Another new CEO at Access as Alphabet struggles to figure out the future of Google Fiber

Illustration by Alex Castro / The Verge

Google parent company Alphabet has tapped Dinesh Jain, former chief operating officer at Time Warner Cable, to lead up its Access division, which includes the Google Fiber unit and internet service provider Webpass. Jain is replacing former Access CEO Greg McCray, who left last year amid turmoil at Access over the future of Google Fiber and Alphabet’s longer-term plans for providing low-cost, high-speed internet to both consumers and businesses.

“Dinesh “Dinni” Jain, an accomplished veteran of the US and European cable and telecommunications industries — most recently as chief operating officer at Time Warner Cable — starts as CEO of Access today,” reads a post published today on the official Google Fiber blog. “He will lead Access and its team, which includes employees at our headquarters in California and in the nearly 20 markets across the country where Google Fiber and Webpass have ongoing operations.”

Alphabet first purchased Webpass, a San Francisco-based gigabit internet provider, in June of 2016, one year after the massive restructuring of Google that separated out Fiber and numerous other units from the search giant under the new Alphabet Inc. umbrella. At the time, Webpass became part of the newly minted Access division. Access operates under Alphabet leadership, which includes Google co-founders Larry Page and Sergey Brin, and is separate from Google proper. As part of the restructuring, Page and Alphabet CFO Ruth Porat reportedly began putting pressure on non-Google divisions within Alphabet to more aggressively find a path to profitability or risk downsizing or shuttering altogether, leading to a fair amount of executive turnover across the board.

In the intervening months since the Webpass purchase, Google Fiber has struggled to progress in its US expansion plans. In October 2016, then-CEO Craig Barratt announced layoffs in the Fiber unit and also confirmed that he would no longer lead the Access division, with the search for a replacement CEO taking place shortly thereafter. Google Fiber also “paused” launches in nine markets at the time as it reevaluated whether laying fiber optic cable was a viable business model. It was thought at the time that Webpass would becoming Access’ new vehicle for launching gigabit internet, as Webpass uses wireless transmission via rooftop satellites on existing apartment complexes.

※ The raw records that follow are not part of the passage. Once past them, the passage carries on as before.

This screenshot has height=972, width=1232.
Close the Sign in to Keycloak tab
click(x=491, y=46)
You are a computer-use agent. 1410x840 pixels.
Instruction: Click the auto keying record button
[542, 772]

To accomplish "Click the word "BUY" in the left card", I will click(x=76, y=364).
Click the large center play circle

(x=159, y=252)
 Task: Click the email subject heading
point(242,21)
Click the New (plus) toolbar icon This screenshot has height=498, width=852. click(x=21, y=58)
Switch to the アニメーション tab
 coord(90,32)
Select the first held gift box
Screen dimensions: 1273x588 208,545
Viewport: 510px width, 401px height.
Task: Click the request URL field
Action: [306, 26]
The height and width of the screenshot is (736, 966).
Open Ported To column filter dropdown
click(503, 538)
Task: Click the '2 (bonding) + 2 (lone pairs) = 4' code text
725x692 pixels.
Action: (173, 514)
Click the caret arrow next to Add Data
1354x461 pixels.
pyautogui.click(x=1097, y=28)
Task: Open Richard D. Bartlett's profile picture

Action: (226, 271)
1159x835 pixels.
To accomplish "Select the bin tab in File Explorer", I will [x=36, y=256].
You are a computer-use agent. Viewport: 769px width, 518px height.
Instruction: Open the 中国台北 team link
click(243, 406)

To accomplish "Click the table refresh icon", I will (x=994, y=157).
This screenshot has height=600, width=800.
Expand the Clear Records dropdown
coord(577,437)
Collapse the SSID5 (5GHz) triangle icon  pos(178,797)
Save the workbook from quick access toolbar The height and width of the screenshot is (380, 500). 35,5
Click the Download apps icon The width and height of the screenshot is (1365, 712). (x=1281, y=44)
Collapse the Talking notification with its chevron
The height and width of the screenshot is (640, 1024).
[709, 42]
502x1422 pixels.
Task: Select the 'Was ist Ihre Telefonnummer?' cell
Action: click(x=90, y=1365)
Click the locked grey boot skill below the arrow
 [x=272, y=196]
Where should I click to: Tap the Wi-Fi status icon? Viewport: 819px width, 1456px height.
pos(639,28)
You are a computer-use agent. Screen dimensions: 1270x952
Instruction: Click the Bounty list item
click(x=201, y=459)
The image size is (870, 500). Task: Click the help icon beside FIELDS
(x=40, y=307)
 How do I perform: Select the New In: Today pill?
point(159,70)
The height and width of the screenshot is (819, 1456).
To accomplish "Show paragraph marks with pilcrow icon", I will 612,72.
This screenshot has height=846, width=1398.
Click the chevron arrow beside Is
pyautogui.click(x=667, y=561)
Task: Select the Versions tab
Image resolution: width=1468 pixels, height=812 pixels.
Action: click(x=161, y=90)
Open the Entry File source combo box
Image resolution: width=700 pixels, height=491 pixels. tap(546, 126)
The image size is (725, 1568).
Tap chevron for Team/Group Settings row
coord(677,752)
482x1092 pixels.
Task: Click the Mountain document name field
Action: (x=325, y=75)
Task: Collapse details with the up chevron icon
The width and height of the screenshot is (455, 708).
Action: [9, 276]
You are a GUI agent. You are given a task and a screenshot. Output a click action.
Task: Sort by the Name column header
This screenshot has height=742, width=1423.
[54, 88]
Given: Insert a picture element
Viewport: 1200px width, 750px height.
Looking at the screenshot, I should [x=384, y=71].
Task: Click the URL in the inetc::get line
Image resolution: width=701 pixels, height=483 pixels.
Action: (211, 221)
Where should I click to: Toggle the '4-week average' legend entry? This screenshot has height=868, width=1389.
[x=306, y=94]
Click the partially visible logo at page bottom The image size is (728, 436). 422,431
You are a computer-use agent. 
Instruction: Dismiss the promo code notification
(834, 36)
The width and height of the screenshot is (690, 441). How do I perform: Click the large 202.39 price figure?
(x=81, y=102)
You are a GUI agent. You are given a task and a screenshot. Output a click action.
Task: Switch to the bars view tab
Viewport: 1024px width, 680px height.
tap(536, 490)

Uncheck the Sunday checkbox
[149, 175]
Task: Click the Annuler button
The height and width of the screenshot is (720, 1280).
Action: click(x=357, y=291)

In February, Access hired McCray, former Aero Communications chief exec, as its new CEO and announced that hundreds of staff at the division would be shifted over to Google proper. McCray only stayed on as CEO until five months, becoming the second Access chief to step down. Just last month, Webpass announced that it would be leaving the Boston market, one of only eight cities the company serves, due to apparent performance reasons. As it stands right now, Google Fiber is actively shrinking as Access figures out what to do with its current Fiber markets and those served exclusively by Webpass. So needless to say, Jain has his work cut out for him as the division’s new chief exec.